Marine viruses have been the subjects of interest only since the late 1980s, Lennon said, and little about how that parasite-host relationship operates is understood. Just a milliliter of seawater can contain up to 10 million viruses, he said, some of which are deadly to some cyanobacterial hosts but not to others. The viruses also could wield substantial influence on global environmental cycles by killing vulnerable cyanobacteria and changing the nature of marine bacterial populations through natural selection, the researchers said.
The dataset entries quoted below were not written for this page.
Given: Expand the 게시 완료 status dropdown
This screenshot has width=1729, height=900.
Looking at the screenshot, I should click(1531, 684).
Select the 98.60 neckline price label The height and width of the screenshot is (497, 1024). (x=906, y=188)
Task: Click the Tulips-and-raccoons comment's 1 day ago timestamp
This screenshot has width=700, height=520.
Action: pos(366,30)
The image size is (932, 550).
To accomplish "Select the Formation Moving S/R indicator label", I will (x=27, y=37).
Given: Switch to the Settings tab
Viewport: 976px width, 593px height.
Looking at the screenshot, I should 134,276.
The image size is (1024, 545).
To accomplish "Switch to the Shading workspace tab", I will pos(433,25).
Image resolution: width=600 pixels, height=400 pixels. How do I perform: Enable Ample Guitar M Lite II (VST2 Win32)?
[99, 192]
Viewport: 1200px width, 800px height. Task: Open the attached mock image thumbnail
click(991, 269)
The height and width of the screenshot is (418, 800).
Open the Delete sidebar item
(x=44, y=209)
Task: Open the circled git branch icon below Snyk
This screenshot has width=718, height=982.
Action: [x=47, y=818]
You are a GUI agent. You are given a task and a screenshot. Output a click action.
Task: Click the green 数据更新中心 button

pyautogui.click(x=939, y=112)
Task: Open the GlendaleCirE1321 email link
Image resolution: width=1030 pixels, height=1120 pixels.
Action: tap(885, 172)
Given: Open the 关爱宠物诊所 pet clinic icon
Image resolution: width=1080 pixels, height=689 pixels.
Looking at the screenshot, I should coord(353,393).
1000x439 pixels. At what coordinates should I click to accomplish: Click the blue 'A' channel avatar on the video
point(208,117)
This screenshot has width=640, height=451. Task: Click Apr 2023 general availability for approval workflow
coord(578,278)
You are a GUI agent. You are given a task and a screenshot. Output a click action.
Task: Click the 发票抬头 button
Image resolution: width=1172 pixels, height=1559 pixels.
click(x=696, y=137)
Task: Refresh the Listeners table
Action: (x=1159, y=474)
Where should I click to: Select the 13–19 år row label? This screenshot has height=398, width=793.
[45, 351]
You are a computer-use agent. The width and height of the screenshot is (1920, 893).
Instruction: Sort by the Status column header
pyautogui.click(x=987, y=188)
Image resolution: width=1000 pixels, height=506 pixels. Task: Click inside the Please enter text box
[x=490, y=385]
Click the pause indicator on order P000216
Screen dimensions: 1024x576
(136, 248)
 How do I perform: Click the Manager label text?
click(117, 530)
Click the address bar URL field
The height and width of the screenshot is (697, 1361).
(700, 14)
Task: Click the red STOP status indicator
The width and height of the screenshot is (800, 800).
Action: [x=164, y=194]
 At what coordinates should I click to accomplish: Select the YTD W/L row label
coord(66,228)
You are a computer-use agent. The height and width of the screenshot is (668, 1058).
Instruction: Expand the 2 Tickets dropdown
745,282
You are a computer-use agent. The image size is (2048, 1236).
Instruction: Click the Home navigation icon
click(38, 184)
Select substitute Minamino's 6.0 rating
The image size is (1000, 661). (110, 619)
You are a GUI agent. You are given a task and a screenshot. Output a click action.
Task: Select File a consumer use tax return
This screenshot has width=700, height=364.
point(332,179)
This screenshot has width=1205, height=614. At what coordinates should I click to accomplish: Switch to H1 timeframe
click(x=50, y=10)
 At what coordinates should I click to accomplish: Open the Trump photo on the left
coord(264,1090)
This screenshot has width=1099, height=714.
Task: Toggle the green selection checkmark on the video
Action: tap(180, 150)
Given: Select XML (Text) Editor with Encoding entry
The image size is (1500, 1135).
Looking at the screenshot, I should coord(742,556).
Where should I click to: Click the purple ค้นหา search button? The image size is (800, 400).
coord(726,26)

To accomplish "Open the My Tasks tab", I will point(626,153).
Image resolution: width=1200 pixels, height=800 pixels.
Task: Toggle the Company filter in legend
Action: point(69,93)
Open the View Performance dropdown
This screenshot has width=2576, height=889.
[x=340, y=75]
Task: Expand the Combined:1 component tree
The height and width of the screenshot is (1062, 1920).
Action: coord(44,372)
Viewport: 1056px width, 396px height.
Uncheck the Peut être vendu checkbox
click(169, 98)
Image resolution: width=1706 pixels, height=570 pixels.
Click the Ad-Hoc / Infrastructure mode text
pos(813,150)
Earlier research by MSU evolutionary biologist Richard Lenski and others has shown that virus-based natural selection can negatively affect cellular organisms' ability to take in nutrients - that there's a fitness trade-off in bacterial evolution.
Cyanobacteria are sometimes referred to as blue-green algae, but are in fact bacteria more closely related to organisms such as E. coli than to green algae. Ancient forms of life found on fossils billions of years old, cyanobacteria might be responsible for formation of many of today's oil and iron ore deposits, and they remain one of the most prevalent forms of bacteria on earth.
Cyanobacteria population explosions in some freshwater lakes in recent hot seasons have released toxins killing waterfowl and forcing closure to recreation. Such "blooms" are not typical in oceans, but because of their importance in global nutrient cycling, carbon sequestration and oxygen production, cyanobacteria are still considered pivotal to the global environment.